[Stored data]
* begin *

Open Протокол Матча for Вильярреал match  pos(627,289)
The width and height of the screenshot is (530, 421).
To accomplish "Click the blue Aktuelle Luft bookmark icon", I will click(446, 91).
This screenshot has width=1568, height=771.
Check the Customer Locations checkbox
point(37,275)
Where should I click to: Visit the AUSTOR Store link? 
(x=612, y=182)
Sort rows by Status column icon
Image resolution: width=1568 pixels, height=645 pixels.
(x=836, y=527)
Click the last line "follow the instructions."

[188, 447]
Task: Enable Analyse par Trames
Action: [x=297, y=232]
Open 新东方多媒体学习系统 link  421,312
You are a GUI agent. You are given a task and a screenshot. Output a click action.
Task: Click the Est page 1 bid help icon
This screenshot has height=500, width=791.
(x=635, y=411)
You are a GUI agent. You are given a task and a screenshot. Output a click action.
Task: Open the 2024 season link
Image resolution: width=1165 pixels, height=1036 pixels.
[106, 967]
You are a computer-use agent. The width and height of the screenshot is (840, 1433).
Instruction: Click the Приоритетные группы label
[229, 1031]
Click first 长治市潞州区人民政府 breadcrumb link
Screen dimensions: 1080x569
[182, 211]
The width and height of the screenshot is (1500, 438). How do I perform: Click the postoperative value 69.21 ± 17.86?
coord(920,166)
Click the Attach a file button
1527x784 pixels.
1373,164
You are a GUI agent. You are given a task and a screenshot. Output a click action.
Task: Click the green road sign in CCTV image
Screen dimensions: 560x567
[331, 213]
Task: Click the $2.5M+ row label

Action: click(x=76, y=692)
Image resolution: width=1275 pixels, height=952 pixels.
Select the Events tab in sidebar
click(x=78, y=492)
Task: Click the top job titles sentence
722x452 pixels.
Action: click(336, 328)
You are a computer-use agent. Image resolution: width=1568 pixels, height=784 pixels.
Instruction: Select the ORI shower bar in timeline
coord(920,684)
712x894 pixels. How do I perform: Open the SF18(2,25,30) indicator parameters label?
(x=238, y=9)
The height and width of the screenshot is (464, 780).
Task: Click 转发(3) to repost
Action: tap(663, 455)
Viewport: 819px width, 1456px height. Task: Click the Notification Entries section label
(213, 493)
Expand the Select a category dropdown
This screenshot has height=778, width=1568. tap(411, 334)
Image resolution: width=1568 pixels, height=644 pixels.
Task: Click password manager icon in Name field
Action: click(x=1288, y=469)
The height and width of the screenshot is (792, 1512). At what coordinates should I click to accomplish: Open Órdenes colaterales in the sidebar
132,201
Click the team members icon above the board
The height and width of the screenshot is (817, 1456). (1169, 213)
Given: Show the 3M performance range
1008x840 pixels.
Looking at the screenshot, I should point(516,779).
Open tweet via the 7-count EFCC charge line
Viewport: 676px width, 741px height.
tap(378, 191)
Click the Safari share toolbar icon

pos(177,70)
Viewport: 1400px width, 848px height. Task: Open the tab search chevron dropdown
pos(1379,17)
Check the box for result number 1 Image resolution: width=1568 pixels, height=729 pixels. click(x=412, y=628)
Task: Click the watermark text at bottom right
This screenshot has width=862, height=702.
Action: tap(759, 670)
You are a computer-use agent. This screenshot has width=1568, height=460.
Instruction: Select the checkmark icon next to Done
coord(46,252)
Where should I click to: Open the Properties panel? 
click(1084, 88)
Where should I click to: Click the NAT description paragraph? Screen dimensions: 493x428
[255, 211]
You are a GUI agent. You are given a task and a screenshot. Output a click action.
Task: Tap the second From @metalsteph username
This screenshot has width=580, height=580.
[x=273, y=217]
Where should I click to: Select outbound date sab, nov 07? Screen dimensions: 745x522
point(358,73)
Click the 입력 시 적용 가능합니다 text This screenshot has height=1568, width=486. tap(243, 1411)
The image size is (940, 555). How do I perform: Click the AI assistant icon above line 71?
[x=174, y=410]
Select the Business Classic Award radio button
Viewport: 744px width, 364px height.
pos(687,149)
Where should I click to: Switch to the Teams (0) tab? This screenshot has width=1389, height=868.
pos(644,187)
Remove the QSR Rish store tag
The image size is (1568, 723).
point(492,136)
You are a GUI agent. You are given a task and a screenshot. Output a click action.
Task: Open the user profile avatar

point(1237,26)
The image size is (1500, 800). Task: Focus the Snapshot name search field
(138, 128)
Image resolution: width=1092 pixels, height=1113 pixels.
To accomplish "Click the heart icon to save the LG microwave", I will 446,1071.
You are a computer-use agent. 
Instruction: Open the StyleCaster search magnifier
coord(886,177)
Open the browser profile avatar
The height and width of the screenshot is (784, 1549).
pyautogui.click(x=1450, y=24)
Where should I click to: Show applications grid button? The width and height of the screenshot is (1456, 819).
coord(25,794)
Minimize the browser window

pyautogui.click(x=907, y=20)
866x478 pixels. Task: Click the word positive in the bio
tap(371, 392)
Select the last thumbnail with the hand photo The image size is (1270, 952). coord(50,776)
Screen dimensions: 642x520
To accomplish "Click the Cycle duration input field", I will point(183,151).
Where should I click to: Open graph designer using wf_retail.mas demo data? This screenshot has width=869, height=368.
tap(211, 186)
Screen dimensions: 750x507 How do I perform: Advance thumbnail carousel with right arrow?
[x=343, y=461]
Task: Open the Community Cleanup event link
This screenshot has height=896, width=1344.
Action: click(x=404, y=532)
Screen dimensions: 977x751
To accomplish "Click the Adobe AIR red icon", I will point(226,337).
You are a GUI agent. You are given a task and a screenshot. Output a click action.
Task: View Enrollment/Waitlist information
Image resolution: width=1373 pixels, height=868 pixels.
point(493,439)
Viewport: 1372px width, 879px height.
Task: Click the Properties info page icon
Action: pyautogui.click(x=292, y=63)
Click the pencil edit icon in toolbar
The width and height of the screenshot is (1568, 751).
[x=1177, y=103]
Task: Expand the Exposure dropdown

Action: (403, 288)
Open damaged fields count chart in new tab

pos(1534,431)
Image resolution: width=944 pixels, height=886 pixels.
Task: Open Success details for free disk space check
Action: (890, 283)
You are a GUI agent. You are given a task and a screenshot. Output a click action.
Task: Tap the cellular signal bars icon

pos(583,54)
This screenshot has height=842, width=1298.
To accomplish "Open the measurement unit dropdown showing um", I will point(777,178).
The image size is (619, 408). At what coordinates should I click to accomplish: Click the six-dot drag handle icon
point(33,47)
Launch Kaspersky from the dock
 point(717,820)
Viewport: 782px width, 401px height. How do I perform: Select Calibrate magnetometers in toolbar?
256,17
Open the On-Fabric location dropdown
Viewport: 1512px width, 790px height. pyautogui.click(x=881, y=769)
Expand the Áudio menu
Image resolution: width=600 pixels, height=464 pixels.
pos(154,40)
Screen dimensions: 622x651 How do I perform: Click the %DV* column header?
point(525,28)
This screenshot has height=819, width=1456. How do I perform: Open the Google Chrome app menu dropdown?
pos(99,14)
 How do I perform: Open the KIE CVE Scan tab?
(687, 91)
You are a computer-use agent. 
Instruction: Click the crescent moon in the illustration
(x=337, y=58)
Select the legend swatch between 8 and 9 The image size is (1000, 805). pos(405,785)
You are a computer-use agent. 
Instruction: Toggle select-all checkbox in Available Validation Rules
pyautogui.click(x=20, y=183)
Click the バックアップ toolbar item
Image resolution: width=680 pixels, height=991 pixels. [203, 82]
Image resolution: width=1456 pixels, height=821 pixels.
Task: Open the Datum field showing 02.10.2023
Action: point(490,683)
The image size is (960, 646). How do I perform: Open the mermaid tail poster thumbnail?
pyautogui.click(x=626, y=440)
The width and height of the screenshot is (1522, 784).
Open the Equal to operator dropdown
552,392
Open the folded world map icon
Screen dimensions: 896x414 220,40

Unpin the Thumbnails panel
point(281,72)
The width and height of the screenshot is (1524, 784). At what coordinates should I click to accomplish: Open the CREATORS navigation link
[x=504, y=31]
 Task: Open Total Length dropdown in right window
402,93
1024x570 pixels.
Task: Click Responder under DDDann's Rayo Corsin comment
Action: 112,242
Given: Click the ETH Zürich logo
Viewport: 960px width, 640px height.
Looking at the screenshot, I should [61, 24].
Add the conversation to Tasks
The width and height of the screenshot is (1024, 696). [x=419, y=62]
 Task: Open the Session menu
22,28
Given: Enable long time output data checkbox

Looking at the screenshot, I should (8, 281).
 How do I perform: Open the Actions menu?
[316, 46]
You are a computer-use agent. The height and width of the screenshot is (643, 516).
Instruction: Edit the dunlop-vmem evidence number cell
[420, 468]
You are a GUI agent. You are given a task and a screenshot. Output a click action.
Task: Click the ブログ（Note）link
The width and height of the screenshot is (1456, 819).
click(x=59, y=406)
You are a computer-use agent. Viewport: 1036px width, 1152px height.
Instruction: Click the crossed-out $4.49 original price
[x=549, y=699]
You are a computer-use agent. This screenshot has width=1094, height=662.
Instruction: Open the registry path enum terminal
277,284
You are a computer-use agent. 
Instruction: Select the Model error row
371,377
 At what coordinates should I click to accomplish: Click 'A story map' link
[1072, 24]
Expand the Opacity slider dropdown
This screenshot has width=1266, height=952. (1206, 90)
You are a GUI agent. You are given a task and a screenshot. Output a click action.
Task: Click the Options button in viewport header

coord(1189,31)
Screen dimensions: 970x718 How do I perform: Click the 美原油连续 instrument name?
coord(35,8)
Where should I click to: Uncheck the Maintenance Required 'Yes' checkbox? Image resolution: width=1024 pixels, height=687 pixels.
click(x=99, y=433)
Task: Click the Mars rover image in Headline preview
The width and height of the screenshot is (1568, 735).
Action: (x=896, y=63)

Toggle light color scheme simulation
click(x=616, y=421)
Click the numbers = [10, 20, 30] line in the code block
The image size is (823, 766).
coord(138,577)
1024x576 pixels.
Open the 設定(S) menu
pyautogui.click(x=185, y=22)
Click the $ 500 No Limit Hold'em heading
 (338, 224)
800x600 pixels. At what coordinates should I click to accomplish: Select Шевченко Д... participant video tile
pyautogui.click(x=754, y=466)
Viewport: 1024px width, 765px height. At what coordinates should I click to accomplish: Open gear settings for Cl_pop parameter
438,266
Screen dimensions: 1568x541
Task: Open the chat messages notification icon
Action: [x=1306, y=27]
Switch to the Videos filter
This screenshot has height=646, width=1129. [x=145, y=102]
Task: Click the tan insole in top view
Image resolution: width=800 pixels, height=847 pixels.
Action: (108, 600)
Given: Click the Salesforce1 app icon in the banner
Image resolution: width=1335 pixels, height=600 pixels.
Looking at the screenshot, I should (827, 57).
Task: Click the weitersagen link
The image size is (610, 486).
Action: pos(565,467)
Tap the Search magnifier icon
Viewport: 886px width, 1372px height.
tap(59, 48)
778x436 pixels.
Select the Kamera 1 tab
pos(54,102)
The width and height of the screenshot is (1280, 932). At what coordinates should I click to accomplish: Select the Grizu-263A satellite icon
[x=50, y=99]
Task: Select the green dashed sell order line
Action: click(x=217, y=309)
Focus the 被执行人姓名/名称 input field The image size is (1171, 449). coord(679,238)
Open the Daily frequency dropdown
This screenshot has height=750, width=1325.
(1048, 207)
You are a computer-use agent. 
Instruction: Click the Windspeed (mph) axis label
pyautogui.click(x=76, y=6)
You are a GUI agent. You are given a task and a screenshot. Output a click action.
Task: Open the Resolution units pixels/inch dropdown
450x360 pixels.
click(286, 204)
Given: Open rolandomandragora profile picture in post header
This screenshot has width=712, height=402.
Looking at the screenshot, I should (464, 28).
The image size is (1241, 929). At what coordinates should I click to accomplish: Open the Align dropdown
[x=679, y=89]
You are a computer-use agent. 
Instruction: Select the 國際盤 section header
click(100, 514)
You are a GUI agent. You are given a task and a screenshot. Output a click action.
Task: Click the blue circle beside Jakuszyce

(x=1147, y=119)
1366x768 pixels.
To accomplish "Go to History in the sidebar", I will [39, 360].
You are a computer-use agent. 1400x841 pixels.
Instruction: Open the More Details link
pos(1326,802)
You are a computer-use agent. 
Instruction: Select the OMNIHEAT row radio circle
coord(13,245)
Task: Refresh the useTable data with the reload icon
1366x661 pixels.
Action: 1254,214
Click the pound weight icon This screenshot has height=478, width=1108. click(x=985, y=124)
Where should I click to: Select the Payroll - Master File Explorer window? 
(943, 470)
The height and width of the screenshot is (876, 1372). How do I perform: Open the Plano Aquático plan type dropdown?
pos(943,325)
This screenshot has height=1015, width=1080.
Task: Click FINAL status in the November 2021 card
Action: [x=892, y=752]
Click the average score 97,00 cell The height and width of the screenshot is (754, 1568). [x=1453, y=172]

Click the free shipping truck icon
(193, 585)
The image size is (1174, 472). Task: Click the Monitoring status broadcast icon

* end *

Set problem: Update the material starting with the line that contains "Given: Click the Salesforce1" and going on through the line that contains "click(286, 204)": replace "dropdown" with "drop-down menu" and leave everything else unchanged. Give back only those lines.

Finished exercise:
Given: Click the Salesforce1 app icon in the banner
Image resolution: width=1335 pixels, height=600 pixels.
Looking at the screenshot, I should (827, 57).
Task: Click the weitersagen link
The image size is (610, 486).
Action: pos(565,467)
Tap the Search magnifier icon
Viewport: 886px width, 1372px height.
tap(59, 48)
778x436 pixels.
Select the Kamera 1 tab
pos(54,102)
The width and height of the screenshot is (1280, 932). At what coordinates should I click to accomplish: Select the Grizu-263A satellite icon
[x=50, y=99]
Task: Select the green dashed sell order line
Action: click(x=217, y=309)
Focus the 被执行人姓名/名称 input field The image size is (1171, 449). coord(679,238)
Open the Daily frequency drop-down menu
This screenshot has height=750, width=1325.
(1048, 207)
You are a computer-use agent. 
Instruction: Click the Windspeed (mph) axis label
pyautogui.click(x=76, y=6)
You are a GUI agent. You are given a task and a screenshot. Output a click action.
Task: Open the Resolution units pixels/inch drop-down menu
450x360 pixels.
click(286, 204)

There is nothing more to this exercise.